*And some other RDF, too
Last year around this time I published a blog post about querying RDF digital-collection metadata description sets from Oregon Digital, a digital collections repository run by Oregon State University and the University of Oregon. It was fun to write and, as a relatively new Oregon Digital team member, it helped me gain a basic understanding of Oregon Digital metadata expressed as Resource Description Framework (RDF) triples [RDF] (we don’t use RDF in any production workflows right now, and one could work full-time loading and remediating metadata without ever looking at it).
The queries I used for that post don’t do anything that couldn’t be done some other way, and often much more quickly and easily, like by using our Solr search index. So, I wanted to return to the topic and show some queries which do a bit more to demonstrate why we go to the trouble of recording URIs in metadata description sets and configuring predicate URIs for metadata fields in the first place—you know, linked-data stuff, like aggregating metadata about the same resources from different data stores! Looking back at last year’s post I realize I said, as if to set the stage for further exploration:
I think [Samvera] Hyrax’s implementation of elements of RDF and the ability to record URIs in metadata descriptions have benefits for both users and administrators!
Tools
I would like to use only implementations of RDF standards, like a SPARQL query processor [SPARQL], to do accomplish these tasks. To my mind one benefit of implementing RDF technologies for creating, storing, and/or serving metadata is relying more on the related standards and spending less time on tool- or product-specific details. (Of course, I’ve spoken to library software developers who point out drawbacks of using RDF for some of these purposes, too.) Another benefit, as I mentioned above, is the ability to aggregate resource descriptions from different sources.
But between the absence of a SPARQL endpoint for some data (including Oregon Digital, where RDF is currently only available for download by administrators) and my novice-level skill with SPARQL and programming, it was helpful for me to use Python tools [PYTHON] to process SPARQL queries on data stored in my computer, send queries to an endpoint where available, and pass results from one set of queries to the next. I ran my code in a Jupyter Notebook (.ipynb) file [JUPYTER].
Data
The goal for this demonstration was to gather data of interest which could be used to create something like a browse-by-topic interface for the collection. Note that I didn’t build anything with the data I collected (I resisted temptation to go down a rabbit hole and begin learning Python web templating). I’m currently working with subject specialists here to expand our Gertrude Bass Warner Collection of Japanese Votive Slips (nōsatsu) 1850s to 1930s, so I selected Library of Congress Subject Headings present in this collection as a test set for RDF data aggregation.
Queries and some details
This first query of collection metadata yielded the LCSH URIs recorded as subjects, and for each, the number of times it occurs and the persistent identifier and model information for each resource where it appears in metadata, which can be used to construct display-page URLs [ODRDF]. Running this query in Python code, I narrowed down the results (arbitrarily, to make managing my data a little easier) to only those headings recorded between 10 and 100 times in the collection.

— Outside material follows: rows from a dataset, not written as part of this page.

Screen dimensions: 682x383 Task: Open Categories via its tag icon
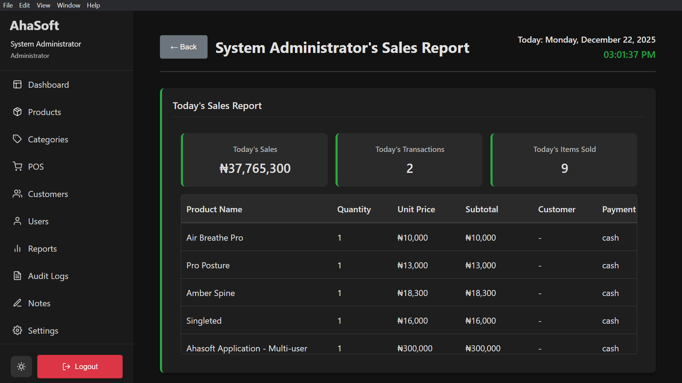(17, 139)
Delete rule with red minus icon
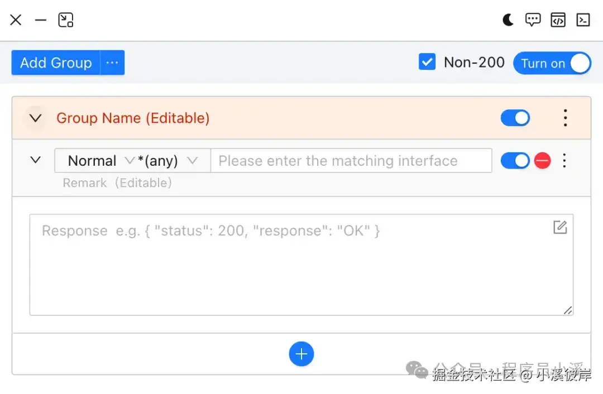This screenshot has width=603, height=394. (542, 161)
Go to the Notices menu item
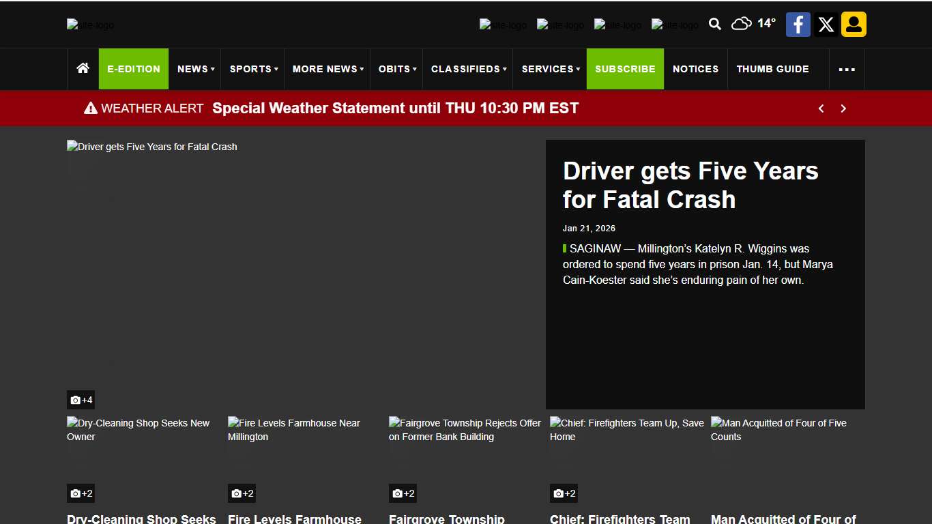The image size is (932, 524). [x=695, y=69]
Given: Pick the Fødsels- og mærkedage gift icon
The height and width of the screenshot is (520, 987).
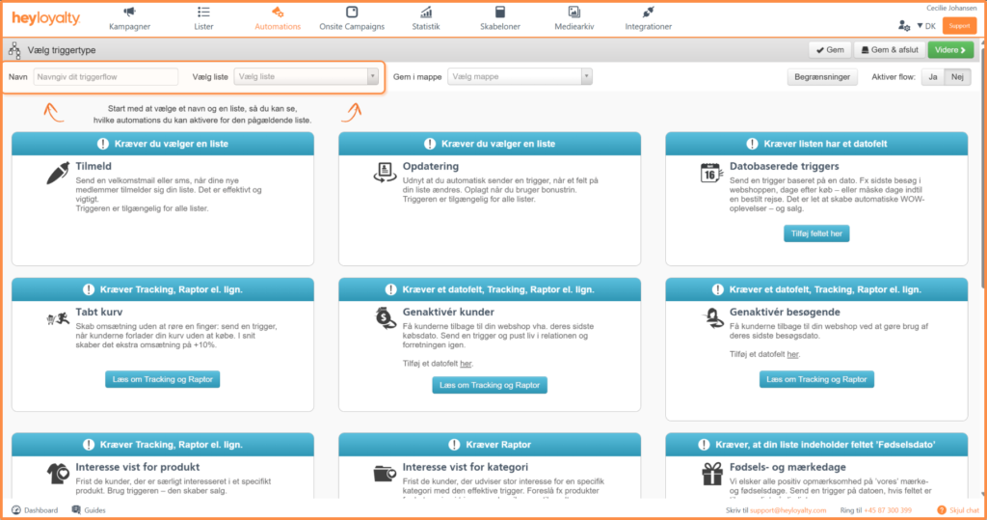Looking at the screenshot, I should click(711, 473).
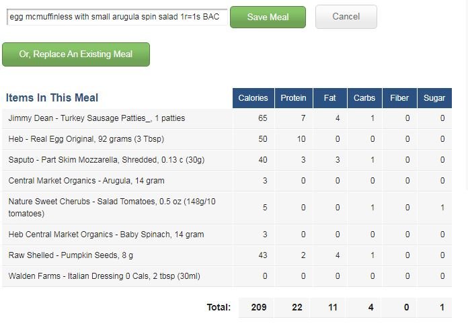Click Or, Replace An Existing Meal button
The width and height of the screenshot is (468, 336).
tap(76, 54)
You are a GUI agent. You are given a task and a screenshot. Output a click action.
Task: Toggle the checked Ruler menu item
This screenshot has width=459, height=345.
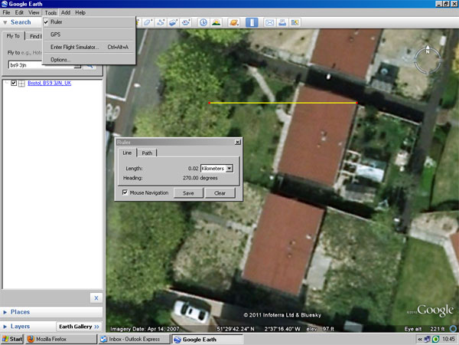tap(55, 22)
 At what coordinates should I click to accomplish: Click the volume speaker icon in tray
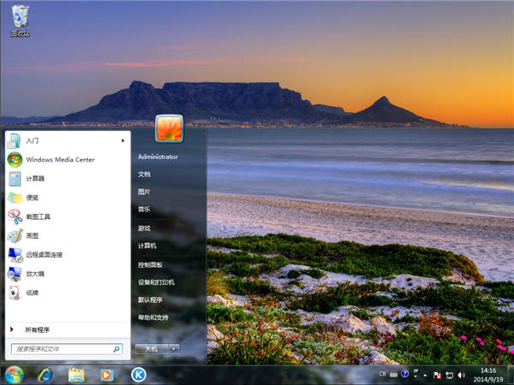tap(462, 375)
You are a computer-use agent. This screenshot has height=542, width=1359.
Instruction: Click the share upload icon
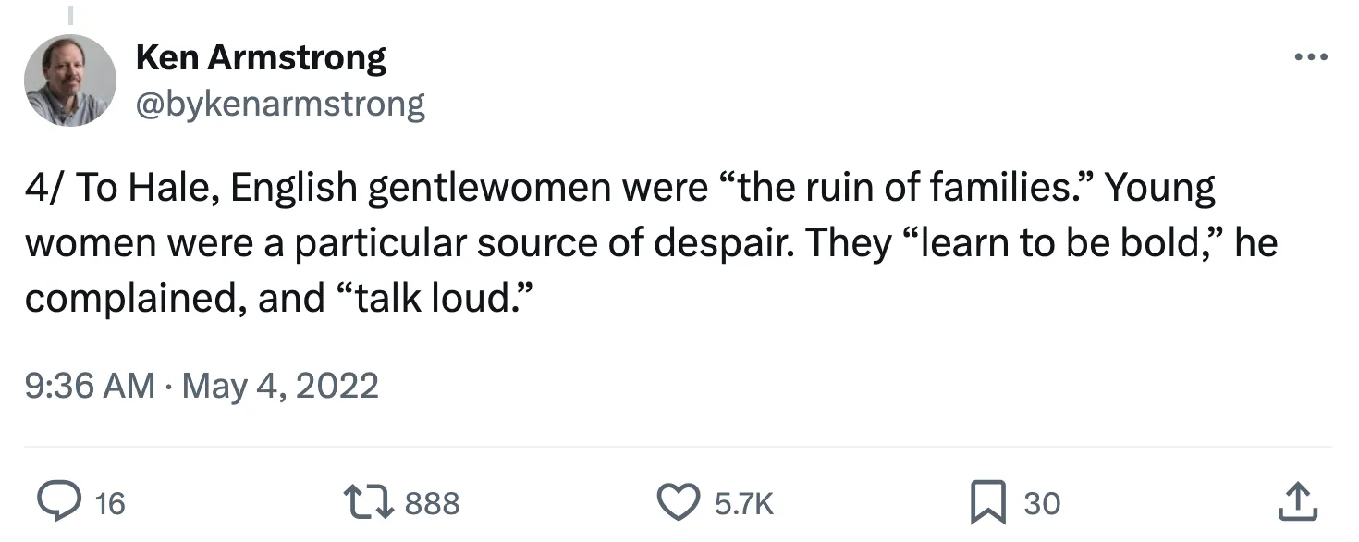(1294, 502)
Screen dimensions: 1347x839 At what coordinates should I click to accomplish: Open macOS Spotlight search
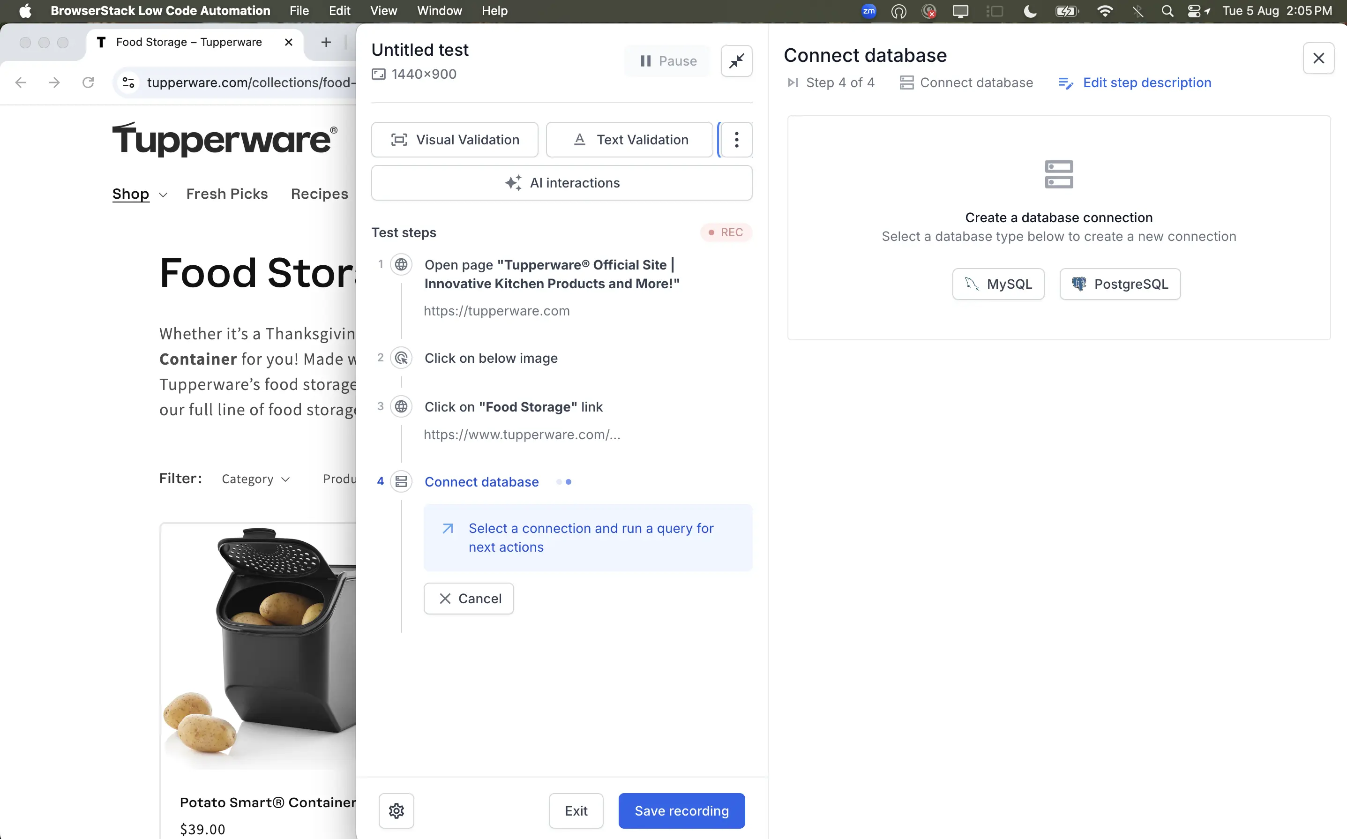(1167, 11)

g = rdflib.Graph().parse("gb-warner-nosatsu_0.nt")
# your RDF file in any serialization that can be parsed by rdflib goes here
# see details at https://rdflib.readthedocs.io/en/stable/plugins/#plugin-parsers
data = {}
with open("odrdf.rq", "r") as query1:
result = g.query(query1.read())
for row in result:
if int(row.lcshCount) > 9 and int(row.lcshCount) <= 100:
data.update({row.lcsh: {
"count": row.lcshCount,
"odworks": str(row.odWorks).split("|")
}})
Having a list of Library of Congress Subject Headings (LCSH), I next retrieved and queried data from the Library of Congress Linked Data Service. This query retrieves human-readable labels for each heading, and where they are available, Wikidata items and subject headings from the National Diet Library (NDL) of Japan which have been mapped as equivalent.
The syntax here and for the query that follows is slightly different from that which will be executed. It’s not actually SPARQL—it would raise an error if passed to a SPARQL endpoint as-is, and I probably shouldn’t really use the .rq file extension here—because it includes some Python string accommodations that allow for passing LCSH and Wikidata URIs into the query strings.
for iri in data:
response = requests.get(iri, headers=headers)

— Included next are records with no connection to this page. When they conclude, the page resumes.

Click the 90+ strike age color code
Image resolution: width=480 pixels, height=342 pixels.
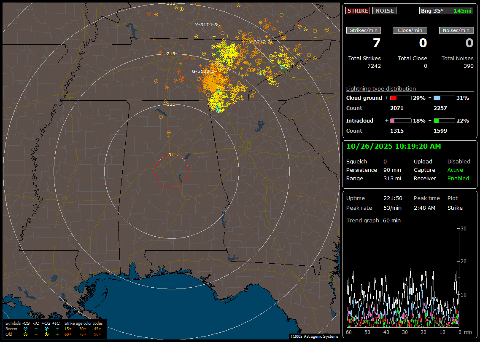97,334
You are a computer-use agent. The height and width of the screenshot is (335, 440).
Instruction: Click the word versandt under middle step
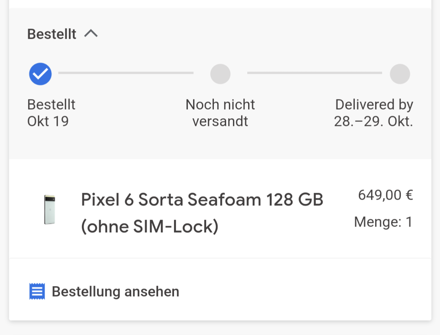(x=220, y=121)
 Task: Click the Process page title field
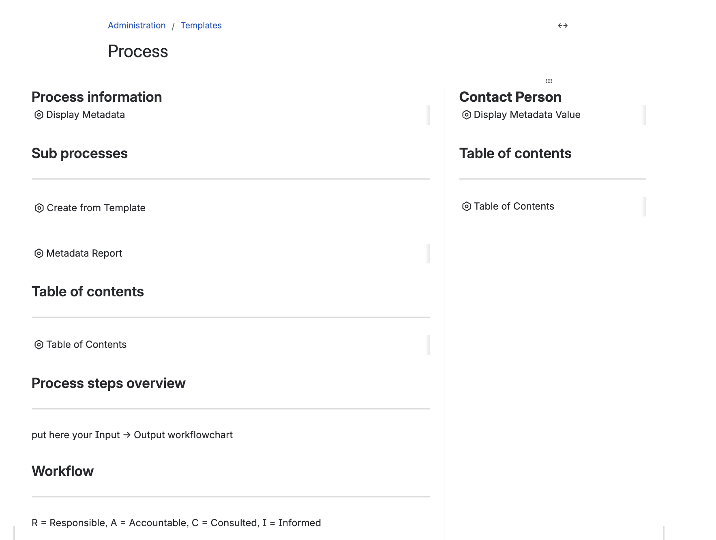point(138,51)
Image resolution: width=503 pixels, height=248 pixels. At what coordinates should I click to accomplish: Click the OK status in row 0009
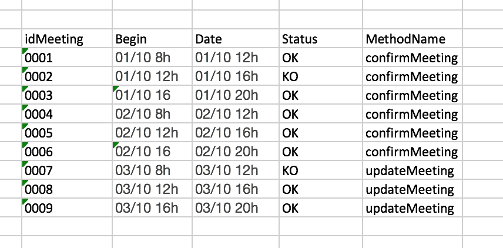tap(290, 208)
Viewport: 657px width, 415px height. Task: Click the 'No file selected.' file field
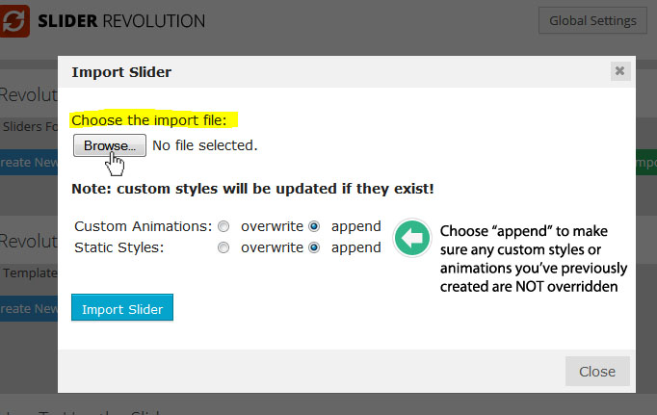tap(204, 146)
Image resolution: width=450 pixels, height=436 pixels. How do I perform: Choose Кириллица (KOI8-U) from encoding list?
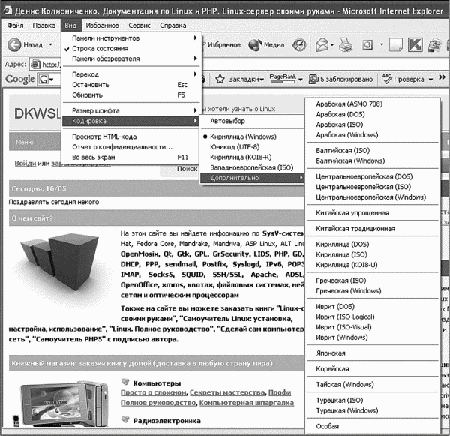tap(347, 265)
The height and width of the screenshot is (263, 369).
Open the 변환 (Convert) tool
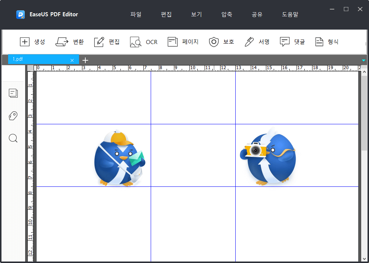tap(70, 41)
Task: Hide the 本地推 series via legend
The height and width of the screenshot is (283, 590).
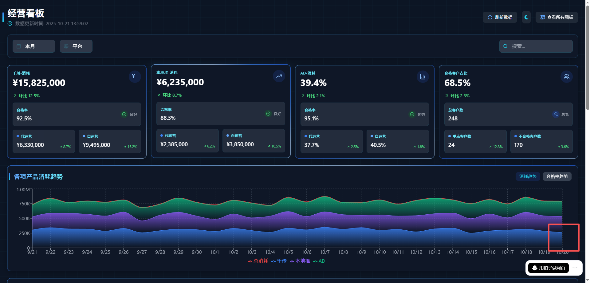Action: pyautogui.click(x=300, y=261)
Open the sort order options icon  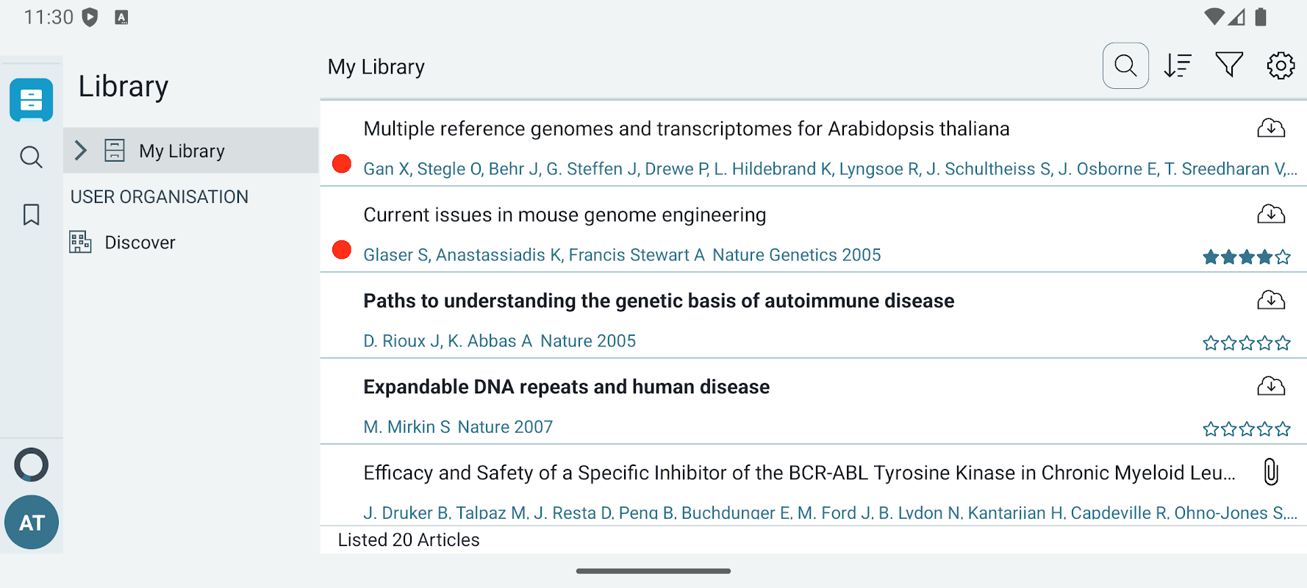pyautogui.click(x=1178, y=66)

g = rdflib.Graph().parse(data=response.text, format="xml")
with open("lcsh.rq", "r") as rqfile:
result = g.query(rqfile.read().format(iri, iri, iri)) # passing in URI here
I think the retrieved NDL subject headings have potential to connect to even more data of interest for users of this collection, but they are included as a bit of a placeholder for now, as I haven’t had the opportunity to dive into the documentation on Web NDL Authorities and do more with them yet.
Next, I passed the list of Wikidata URIs to the Wikidata SPARQL endpoint for one final set of queries to gather more information. This yielded, where available, English- and Japanese- language labels for the mapped Wikidata items and URLs for articles from English- and Japanese-language Wikipedia covering these topics.
Results
The diagram below outlines the data I aggregated and the RDF property relationships I used to do so, and the JSON code snippet shows aggregated data for one example LCSH heading. This example heading ("Bonsai"@en) had relationships to everything I looked for, but results were varied in terms of which LCSH terms had been mapped to NDL subject headings and to Wikidata, and of those Wikidata entities, which had both English- and Japanese-language labels and corresponding English- and/or Japanese-language Wikipedia articles.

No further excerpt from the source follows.